[linux-lvm] lvmpolld causes high cpu load issue

Wed Aug 17 12:54:46 UTC 2022

Dne 17. 08. 22 v 14:39 Martin Wilck napsal(a):
> On Wed, 2022-08-17 at 18:47 +0800, Heming Zhao wrote:
>> On Wed, Aug 17, 2022 at 11:46:16AM +0200, Zdenek Kabelac wrote:
>>
>>
>>>
>>> ATM I'm not even sure if you are complaining about how CPU usage of
>>> lvmpolld
>>> or just huge udev rules processing overhead.
>>
>> The load is generated by multipath. lvmpolld does the IN_CLOSE_WRITE
>> action
>> which is the trigger.
> 
> Let's be clear here: every close-after-write operation triggers udev's
> "watch" mechanism for block devices, which causes the udev rules to be
> executed for the device. That is not a cheap operation. In the case at
> hand, the customer was observing a lot of "multipath -U" commands. So
> apparently a significant part of the udev rule processing was spent in
> "multipath -U". Running "multipath -U" is important, because the rule
> could have been triggered by a change of the number of available paths
> devices, and later commands run from udev rules might hang indefinitely
> if the multipath device had no usable paths any more. "multipath -U" is
> already quite well optimized, but it needs to do some I/O to complete
> it's work, thus it takes a few milliseconds to run.
> 
> IOW, it would be misleading to point at multipath. close-after-write
> operations on block devices should be avoided if possible. As you
> probably know, the purpose udev's "watch" operation is to be able to
> determine changes on layered devices, e.g. newly created LVs or the
> like. "pvmove" is special, because by definition it will usually not
> cause any changes in higher layers. Therefore it might make sense to
> disable the udev watch on the affected PVs while pvmove is running, and
> trigger a single change event (re-enabling the watch) after the pvmove
> has finished. If that is impossible, lvmpolld and other lvm tools that
> are involved in the pvmove operation should avoid calling close() on
> the PVs, IOW keep the fds open until the operation is finished.

Hi

Let's make clear we are very well aware of all the constrains associated with 
udev rule logic  (and we tried quite hard to minimize impact - however udevd 
developers kind of 'misunderstood'  how badly they will be impacting system's 
performance with the existing watch rule logic - and the story kind of 
'continues' with  'systemd's' & dBus services unfortunatelly...

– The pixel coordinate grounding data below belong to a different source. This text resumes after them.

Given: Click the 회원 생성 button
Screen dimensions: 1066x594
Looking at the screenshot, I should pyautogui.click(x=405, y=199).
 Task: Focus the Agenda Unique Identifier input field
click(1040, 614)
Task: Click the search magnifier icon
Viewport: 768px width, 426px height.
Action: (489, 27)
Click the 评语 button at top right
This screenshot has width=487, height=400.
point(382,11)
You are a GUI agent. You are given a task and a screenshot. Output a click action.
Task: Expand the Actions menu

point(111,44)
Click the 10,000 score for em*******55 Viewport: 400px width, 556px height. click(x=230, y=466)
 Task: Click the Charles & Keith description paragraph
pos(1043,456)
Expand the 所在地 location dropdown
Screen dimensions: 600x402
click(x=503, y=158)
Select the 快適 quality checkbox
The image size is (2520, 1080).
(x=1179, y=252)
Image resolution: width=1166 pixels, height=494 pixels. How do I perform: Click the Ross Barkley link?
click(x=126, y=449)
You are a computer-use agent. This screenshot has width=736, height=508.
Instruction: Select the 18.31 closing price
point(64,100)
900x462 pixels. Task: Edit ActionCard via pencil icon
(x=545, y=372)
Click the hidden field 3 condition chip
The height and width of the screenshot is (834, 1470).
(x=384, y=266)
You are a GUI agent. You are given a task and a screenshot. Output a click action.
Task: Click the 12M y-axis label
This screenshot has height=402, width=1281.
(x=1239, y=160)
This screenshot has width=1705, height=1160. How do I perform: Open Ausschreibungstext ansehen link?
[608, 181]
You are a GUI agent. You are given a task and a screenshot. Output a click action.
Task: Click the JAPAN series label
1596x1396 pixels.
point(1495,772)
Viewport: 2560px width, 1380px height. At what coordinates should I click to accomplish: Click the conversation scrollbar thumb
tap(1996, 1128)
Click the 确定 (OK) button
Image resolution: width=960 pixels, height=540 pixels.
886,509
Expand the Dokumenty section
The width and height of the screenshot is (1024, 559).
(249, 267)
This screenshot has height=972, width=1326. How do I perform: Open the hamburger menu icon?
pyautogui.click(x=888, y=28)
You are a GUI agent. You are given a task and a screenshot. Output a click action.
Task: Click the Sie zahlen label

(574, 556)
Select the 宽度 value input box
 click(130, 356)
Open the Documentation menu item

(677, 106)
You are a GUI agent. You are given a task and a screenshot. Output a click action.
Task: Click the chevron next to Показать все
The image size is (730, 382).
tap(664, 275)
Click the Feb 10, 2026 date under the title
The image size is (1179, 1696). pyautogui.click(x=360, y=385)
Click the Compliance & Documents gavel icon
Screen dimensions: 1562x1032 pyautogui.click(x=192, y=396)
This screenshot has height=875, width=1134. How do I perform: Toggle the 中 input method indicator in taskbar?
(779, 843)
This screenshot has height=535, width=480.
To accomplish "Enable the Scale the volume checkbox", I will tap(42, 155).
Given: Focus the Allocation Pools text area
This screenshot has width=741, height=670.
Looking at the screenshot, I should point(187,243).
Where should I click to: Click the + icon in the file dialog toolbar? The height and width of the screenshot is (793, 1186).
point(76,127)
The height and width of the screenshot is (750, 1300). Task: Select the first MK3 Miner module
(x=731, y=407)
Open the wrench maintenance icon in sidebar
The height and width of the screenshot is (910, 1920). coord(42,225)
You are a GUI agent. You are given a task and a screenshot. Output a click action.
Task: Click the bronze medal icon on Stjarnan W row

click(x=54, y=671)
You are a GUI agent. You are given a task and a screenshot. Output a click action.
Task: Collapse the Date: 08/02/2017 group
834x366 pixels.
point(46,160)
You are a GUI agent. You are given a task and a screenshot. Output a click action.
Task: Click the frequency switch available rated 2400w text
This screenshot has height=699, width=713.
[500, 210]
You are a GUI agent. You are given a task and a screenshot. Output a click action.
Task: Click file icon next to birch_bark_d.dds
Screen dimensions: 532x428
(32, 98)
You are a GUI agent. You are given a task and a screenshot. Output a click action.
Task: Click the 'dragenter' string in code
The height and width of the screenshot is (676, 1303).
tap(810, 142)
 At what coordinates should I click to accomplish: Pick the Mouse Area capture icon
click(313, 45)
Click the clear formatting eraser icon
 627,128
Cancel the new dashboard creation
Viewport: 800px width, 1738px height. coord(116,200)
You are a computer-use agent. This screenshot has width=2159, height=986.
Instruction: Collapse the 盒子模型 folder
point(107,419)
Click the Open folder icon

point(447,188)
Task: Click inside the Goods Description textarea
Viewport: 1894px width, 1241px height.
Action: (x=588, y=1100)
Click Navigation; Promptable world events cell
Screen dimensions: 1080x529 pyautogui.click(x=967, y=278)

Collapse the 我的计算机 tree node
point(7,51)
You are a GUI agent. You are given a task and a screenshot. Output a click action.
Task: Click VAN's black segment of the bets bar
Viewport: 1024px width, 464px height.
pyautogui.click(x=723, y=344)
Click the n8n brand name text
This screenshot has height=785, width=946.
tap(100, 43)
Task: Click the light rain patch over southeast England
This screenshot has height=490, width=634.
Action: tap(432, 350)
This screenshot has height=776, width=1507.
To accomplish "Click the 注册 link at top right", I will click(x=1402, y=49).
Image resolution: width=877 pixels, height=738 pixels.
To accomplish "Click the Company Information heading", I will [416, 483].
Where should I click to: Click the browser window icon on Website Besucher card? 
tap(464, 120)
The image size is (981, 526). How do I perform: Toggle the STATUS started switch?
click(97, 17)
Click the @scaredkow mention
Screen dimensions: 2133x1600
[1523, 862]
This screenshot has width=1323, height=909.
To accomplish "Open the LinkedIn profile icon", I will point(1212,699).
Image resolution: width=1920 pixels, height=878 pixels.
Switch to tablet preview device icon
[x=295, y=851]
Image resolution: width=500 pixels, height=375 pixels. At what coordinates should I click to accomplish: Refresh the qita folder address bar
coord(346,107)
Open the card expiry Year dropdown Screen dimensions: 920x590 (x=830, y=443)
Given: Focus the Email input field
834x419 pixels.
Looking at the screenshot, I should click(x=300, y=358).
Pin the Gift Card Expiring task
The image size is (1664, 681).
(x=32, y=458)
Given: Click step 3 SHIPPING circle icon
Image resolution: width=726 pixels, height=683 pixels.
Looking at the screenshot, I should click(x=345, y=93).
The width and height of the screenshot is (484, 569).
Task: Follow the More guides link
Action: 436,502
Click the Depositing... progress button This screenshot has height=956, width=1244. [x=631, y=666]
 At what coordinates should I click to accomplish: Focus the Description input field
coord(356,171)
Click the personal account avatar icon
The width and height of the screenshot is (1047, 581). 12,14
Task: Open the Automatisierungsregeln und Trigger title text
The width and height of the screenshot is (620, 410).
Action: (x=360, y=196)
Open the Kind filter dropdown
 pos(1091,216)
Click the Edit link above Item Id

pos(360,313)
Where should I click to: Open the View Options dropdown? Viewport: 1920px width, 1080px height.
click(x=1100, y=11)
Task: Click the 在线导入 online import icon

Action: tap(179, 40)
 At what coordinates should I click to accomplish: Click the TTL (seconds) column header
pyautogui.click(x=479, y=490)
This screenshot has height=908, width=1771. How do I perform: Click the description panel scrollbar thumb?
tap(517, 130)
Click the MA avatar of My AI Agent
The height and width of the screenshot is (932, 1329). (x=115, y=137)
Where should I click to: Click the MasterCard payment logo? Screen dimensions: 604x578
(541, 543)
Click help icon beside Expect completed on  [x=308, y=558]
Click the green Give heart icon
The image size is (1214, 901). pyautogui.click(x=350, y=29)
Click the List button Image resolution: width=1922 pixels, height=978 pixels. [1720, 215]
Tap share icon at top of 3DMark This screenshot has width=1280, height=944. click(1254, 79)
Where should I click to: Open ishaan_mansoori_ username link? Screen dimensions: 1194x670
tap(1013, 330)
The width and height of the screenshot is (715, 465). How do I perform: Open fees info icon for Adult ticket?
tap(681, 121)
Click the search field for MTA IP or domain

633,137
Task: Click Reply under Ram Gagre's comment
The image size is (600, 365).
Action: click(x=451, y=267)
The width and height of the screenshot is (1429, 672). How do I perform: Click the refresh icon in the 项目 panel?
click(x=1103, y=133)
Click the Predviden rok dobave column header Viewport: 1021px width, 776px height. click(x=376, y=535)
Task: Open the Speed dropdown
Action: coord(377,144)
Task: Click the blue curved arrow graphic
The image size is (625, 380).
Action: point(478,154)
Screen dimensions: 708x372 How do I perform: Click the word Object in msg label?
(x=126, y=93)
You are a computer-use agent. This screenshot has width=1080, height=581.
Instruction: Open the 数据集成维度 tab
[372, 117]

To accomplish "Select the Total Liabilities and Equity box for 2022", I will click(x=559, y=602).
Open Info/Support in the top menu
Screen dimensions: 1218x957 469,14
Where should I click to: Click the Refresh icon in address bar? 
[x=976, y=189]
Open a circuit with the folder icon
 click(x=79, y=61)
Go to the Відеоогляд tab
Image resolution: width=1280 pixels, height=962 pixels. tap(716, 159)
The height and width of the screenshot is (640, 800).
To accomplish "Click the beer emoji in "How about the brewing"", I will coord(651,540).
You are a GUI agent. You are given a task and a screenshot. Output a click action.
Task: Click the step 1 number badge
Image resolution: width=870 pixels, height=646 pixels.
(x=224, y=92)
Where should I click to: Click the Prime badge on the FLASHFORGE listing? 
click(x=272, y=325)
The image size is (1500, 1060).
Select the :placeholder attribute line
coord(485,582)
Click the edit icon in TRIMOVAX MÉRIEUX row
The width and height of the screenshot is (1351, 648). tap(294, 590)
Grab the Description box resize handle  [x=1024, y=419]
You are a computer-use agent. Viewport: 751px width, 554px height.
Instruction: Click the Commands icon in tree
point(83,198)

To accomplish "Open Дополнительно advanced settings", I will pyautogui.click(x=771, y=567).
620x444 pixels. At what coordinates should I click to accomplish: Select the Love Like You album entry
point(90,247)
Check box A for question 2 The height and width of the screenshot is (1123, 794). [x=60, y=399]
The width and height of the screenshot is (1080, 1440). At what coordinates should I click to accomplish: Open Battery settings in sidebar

However let's focus on 'pvmove' as it is potentially very lengthy operation - 
so it's not feasible to keep the  VG locked/blocked  across an operation which 
might take even days with slower storage and big moved sizes (write 
access/lock disables all readers...)

So the lvm2 does try to minimize locking time. We will re validate whether 
just necessary  'vg updating' operation are using 'write' access - since 
occasionally due to some unrelated code changes it might eventually result 
sometimes in unwanted 'write' VG open - but we can't keep the operation 
blocking  a whole VG because of slow udev rule processing.

In normal circumstances udev rule should be processed very fast - unless there 
is something mis-designe causing a CPU overloading.

But as mentioned already few times - without more knowledge about the case we 
could hardly guess exact reasoning.  But we already provided useful suggestion 
how to reduce number of 'processed' device by udev by reduction of 'lvm2 
metadata PVs'  - the big reason for frequent metadata upsate would be a big 
segmentation of LV - but this we will not know without seeing user's 
'metadata' of a VG in this case...

Zdenek